*Set exercise*. Lay out the item lines as a Markdown table with the columns Row and Line. Begin at the line that has "on the email", stop after the line that has "corner of cell", and leave out blank lines.

*Provided records*.

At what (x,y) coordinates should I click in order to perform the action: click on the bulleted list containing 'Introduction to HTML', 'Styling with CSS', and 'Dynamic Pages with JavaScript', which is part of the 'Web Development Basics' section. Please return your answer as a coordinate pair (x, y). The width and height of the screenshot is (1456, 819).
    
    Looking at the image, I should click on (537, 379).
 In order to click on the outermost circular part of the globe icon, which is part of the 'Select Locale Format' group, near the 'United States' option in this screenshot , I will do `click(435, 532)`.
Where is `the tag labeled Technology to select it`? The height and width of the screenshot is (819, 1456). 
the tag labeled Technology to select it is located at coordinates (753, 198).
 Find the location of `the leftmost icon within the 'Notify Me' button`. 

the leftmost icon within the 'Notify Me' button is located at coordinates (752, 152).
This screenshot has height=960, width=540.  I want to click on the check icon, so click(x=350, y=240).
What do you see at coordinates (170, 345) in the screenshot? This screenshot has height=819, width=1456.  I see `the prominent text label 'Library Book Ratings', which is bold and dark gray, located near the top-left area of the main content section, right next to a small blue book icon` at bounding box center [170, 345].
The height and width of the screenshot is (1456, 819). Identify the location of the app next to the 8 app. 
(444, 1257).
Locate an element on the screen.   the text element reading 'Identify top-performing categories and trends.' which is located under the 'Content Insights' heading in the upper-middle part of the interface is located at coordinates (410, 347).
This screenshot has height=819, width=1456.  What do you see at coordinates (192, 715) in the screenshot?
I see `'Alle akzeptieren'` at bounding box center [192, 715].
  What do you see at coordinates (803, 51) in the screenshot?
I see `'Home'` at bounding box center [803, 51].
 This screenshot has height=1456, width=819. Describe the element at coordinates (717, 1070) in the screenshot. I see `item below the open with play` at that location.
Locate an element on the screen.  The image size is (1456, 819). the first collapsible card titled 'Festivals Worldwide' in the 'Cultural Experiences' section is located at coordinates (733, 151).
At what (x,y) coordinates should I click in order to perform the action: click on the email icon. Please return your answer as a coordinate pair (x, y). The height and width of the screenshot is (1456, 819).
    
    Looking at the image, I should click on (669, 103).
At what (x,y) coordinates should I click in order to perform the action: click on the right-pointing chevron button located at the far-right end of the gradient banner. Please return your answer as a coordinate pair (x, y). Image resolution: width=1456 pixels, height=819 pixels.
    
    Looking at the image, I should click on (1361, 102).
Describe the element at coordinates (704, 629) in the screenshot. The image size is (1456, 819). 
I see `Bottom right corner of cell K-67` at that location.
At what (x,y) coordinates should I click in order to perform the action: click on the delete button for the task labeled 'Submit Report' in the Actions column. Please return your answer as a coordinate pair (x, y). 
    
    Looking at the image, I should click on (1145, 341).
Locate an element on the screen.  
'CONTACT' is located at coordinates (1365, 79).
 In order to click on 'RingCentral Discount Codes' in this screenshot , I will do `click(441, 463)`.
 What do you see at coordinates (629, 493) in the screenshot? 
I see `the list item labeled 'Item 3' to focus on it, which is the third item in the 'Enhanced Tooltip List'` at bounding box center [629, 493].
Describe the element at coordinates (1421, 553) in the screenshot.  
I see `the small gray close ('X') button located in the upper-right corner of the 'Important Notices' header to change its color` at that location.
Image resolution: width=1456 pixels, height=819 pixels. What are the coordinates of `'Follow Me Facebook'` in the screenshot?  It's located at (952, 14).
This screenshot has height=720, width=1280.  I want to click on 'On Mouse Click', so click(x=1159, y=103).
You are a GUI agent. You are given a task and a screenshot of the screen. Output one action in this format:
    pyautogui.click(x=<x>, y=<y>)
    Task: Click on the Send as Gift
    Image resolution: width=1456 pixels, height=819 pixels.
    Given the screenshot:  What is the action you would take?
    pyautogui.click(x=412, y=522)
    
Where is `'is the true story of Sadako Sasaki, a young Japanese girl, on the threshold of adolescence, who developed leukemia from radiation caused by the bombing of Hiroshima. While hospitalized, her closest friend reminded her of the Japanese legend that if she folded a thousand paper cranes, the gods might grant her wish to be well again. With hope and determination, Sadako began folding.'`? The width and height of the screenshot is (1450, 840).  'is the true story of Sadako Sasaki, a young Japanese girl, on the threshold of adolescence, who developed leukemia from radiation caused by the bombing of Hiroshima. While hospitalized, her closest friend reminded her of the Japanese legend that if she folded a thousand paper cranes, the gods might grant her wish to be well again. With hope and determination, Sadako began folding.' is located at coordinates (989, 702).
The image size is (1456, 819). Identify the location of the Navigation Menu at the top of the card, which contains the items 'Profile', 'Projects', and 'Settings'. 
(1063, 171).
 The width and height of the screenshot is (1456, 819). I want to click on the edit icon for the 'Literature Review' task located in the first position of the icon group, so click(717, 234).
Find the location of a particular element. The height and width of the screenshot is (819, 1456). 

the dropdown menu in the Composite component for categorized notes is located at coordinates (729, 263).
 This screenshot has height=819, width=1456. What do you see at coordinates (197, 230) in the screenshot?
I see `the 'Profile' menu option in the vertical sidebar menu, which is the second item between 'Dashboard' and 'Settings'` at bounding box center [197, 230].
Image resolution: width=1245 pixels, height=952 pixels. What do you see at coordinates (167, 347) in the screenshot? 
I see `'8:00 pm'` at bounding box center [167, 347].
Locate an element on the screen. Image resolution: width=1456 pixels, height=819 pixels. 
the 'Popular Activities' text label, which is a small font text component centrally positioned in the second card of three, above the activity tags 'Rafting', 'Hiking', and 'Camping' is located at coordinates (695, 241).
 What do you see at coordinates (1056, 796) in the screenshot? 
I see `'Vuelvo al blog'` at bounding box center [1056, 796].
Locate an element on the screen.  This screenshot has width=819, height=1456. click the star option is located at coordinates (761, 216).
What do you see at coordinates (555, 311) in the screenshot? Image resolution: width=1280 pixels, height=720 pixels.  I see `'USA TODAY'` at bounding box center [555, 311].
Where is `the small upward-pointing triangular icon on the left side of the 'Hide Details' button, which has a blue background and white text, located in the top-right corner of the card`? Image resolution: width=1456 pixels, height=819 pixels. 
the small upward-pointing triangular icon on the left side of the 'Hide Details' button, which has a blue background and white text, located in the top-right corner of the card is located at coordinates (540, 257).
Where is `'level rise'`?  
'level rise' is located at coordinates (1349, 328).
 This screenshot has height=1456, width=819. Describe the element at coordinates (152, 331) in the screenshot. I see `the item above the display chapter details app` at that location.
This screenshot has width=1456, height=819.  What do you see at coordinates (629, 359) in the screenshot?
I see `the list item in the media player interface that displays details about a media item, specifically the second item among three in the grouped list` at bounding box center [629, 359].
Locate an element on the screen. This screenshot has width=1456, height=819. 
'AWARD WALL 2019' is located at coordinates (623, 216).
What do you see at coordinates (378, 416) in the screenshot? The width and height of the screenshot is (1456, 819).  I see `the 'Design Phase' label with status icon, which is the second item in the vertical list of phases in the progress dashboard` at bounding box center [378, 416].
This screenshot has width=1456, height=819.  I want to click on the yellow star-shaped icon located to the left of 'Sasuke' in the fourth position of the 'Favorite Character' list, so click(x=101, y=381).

*The reply*.
| Row | Line |
|---|---|
| 1 | At what (x,y) coordinates should I click in order to perform the action: click on the email icon. Please return your answer as a coordinate pair (x, y). The height and width of the screenshot is (1456, 819). |
| 2 |     Looking at the image, I should click on (669, 103). |
| 3 | At what (x,y) coordinates should I click in order to perform the action: click on the right-pointing chevron button located at the far-right end of the gradient banner. Please return your answer as a coordinate pair (x, y). Image resolution: width=1456 pixels, height=819 pixels. |
| 4 |     Looking at the image, I should click on (1361, 102). |
| 5 | Describe the element at coordinates (704, 629) in the screenshot. The image size is (1456, 819).  |
| 6 | I see `Bottom right corner of cell K-67` at that location. |